Category: design

  • Member Summer Evening, Atlanta Botanical Garden

    It was a pleasure to spend time at the Atlanta Botanical Garden at the Member Summer Evening talking about our buckets and pollinators. As I said many times today, there is always an opportunity to reduce mosquitoes; buckets still work at this point in the season. It takes about two weeks to intervene in the populations. And the buckets can be saved and reused and (ideally) reinstalled in February or March of next years, as they are most effective if you can get them into your yard before the season starts.

    It is always gratifying to help people understand the effects of mosquito sprays on pollinators. We will keep spreading that word. We were set up with folks/groups representing native plants (Halley from Garden*Hood and Tony from the Georgia Native Plant Society, N GA chapter). We all have shared and collaborative missions, in many ways. Thanks, all, for the work! And for the invitation, Claudia McDavid: Decatur resident, Beecatur Board Member, B Buckets client, and Membership Manager, Atlanta Botanical Garden.

    new buckets with stickers, made especially for the Member Summer Evening

  • Happy Pollinator Week!

    It is Pollinator Week, and we’re busy getting ready for the annual festival organized by Peter Helfrich and Beecatur. My social media is blowing up with all sorts of information and advocacy about how we can all support pollinators and celebrate pollinators, including eliminated pesticides and herbicides from our landscapes, making our work with B Buckets feel especially critical. I will try to post some highlights as I am reading posts among festival preparations. For now, here is a preview of the Bee-autiful Buckets in progress.  

  • Thank you, Homegrown National Park!

    Homegrown National Park has featured our buckets on their page about the Mosquito Bucket Challenge 2025! We also got a nice shoutout on their social media over the weekend. 

    We are now offering stickers (1 included in every order — and more available for purchase) for those who want to join the challenge and tag us. For those who already have our buckets, contact us for stickers! 

  • A Bee-autiful Bucket

    Here is our first designed bucket after almost 9 months of experiments and prototypes. This one, with bee balm and butterfly (yes, bees would have been a more logical choice perhaps, but we wanted to try these two elements), integrates our natives plants and pollinators with representational force!

    We have more designs to share. But here is the preview, for now! Thanks, Nell!

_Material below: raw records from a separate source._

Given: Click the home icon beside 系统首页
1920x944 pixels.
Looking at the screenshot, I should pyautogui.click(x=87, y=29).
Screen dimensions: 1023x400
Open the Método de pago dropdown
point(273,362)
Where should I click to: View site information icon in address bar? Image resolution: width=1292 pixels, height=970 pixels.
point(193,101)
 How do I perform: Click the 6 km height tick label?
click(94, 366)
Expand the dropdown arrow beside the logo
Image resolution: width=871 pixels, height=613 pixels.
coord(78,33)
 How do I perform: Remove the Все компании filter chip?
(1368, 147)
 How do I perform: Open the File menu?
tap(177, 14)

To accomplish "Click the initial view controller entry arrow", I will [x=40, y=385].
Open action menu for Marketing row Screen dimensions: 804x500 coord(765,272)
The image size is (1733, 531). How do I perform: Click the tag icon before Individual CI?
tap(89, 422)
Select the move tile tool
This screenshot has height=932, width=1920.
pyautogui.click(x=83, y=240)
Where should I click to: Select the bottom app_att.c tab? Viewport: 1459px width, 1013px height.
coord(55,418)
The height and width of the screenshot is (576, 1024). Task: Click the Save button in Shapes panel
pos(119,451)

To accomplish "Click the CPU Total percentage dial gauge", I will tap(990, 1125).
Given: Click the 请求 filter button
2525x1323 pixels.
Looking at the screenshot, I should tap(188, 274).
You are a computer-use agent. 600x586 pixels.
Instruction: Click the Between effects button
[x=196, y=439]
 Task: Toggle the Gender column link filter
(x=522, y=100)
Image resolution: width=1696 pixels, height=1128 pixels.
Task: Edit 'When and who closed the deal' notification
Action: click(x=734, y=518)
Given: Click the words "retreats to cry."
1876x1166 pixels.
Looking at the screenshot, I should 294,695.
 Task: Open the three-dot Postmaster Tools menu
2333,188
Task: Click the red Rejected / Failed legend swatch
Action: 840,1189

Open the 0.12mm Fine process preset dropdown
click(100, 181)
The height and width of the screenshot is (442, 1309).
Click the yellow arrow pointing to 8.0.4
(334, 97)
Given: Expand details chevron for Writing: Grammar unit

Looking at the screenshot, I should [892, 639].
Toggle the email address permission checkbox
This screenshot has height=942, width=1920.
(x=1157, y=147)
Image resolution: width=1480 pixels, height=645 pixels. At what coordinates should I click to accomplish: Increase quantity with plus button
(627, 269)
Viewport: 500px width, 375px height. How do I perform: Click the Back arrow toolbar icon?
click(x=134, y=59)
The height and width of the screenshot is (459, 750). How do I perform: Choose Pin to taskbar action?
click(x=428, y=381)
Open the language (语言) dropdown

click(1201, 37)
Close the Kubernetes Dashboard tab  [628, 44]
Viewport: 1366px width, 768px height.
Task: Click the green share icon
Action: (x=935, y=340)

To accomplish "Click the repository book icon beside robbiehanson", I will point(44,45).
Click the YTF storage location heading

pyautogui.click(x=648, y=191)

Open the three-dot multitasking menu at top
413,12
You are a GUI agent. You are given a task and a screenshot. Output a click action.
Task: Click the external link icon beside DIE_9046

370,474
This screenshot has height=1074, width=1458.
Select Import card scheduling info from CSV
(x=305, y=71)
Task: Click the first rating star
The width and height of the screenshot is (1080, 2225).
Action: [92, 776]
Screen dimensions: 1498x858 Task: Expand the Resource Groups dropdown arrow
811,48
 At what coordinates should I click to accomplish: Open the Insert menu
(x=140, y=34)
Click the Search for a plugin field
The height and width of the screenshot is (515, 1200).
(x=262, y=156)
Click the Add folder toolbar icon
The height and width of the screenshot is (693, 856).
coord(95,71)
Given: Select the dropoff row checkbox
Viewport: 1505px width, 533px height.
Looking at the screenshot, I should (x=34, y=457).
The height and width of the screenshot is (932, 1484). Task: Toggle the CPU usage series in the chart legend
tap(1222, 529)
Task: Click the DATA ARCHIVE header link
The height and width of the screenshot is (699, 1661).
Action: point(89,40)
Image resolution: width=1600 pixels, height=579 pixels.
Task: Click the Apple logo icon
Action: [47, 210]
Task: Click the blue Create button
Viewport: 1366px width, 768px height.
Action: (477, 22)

  • Sprays & Buckets: Problem & Solution

    My family has had Beecatur’s sign stating that “MOSQUITO SPRAYING KILLS BEES” in our yard for a few years, since I took the Pollinator Pledge and started adding native plants. I am glad to have the B BUCKETS sign beside it now, announcing to the community a solution and alternative to abatement sprays — and opportunities for education. Together we can make progress on this challenge of controlling mosquitoes without toxic chemicals.

  • Mosquito Buckets are OUT (and IN)

    Mosquito buckets are out in my yard; I have four, but I clearly need to add some more. And I need to remove some more invasives, again. I have a losing battle with Nandina, as you can see. 

    Intown Ace only had 1 only bucket a 2 lids left this afternoon. Thank you, Decatur neighbors! We are off to a good start. Let’s keep going.

    Intown Ace Hardware will have more buckets on Tuesday, as will B Buckets. 

    Let’s make this the year when mosquito buckets are the popular choice!

  • Signs

    While this does not rise to the level of the conventional bucket list, today I realized on of my longterm goals when I picked up these signs, designed by Nell Ruby. Thanks, Nell!

    The are significant revisions of the pesticide warning signs that companies leave to warn residents to stay off lawns for hours after a chemical application, whether a pyrethroid pesticide, fogger sprayed on foundations and shrubs to kill or 2, 4-D pre-emergent herbicide, hose applied as a weedkiller on grass. 

    In my opinion, we should all be seeking alternatives and questioning the safety of these applications. The longterm health effects on humans for the former are unknown; in my understanding, the latter is one of two chemicals that made up Agent Orange, banned in some countries, still allowed here, and masked by the proprietary claims of many companies. 

    These small signs are big advocacy and resistance, hopefully unexpected, even subversive enough to draw attention — and to start conversation. Please ask questions. 

    And anticipate one sign per order of buckets; also available for order.